Clare would spend a good part of her days praying in front of the San Domino Cross, which is depicted on the cross I wear with my habit. Clare gazed upon the suffering of Yeshua and found the suffering of the world. As she contemplated that deep pain and suffering, she did not turn her head as so many of us are wanting to do these past few days. Clare bravely looked into the pain she saw and allowed that mustard seed in her to grow into huge bushes of compassion. I am not sure where I read recently that the one possible reason for suffering may be that those who are not suffering at the moment can develop compassion. The more suffering we allow ourselves to encounter the deeper our compassion may develop and the greater love we then experience.
So, how do we listen to, read and watch the stories of families being torn apart, babies being taken from their mothers while breast feeding, a father dying by suicide after his three year old son is taken from him, and not turn away?
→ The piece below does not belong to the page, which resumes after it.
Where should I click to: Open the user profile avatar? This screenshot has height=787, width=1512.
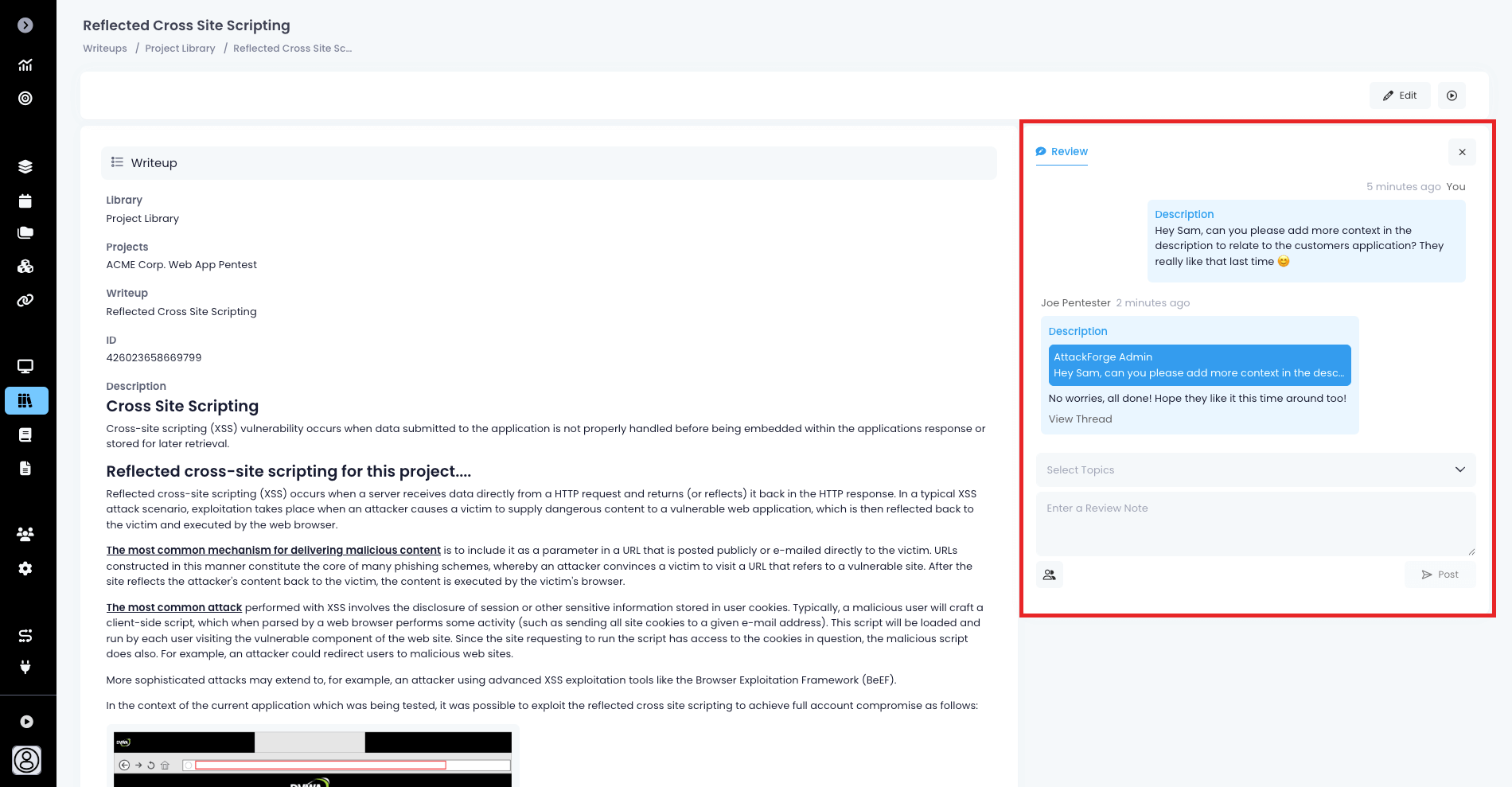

How do we not feel helpless? How do we let our hearts break with theirs and know that by living as a representative of and one in the lineage of the Divine and being compassionate and loving toward the person sitting next to us here today, that our love will grow and spread as the mustard seed and our lineage “Bar Abba” will spread to those in pain and suffering to offer perhaps the slightest comfort.
So, today, on this day to remember and embrace our heritage and those from whom we originate, let us be mindful to live in such a way that our own Abbas would be proud to say, their goes my child.
On June 9, 2018 Fr. Dan Duval completed a two-year Spiritual Director training program at the Franciscan Spiritual Center in Milwaukie, Oregon.
Statement of Purpose
I am called to compassionate action. I am called to accept all of creation as equal expressions of the Divine. I am called to express peace and justice in how I live my life.
Being a spiritual director is not something I do, it is an embodiment of who I am. It is the challenge of bringing hospitality and welcome into the world not just into an office. It is the challenge of opening a door for others; a door of an office and a door of our Christlike humanity. Opening the door is extending an opportunity to explore places that might have been previously unknown. Opening a door through patience as a means of hospitality. Taking the time to allow another to become comfortable with the idea of exploring their own landscape.
The structure of my practice rests on the lessons of Sts. Francis and Clare. Clare gives the reminder that to gaze upon the wounds of another, is to make room for those wounds in my own heart. To hold the mirror of woundedness as a fellow traveler allows those who are searching to know they are not alone on this journey of life and sacredness. To allow the wounds of another to touch me heals me as the lepers healed Francis. We journey this road together clearing the way for each other and peering side by side into the uncertainty and waiting until a trepidatious step is taken.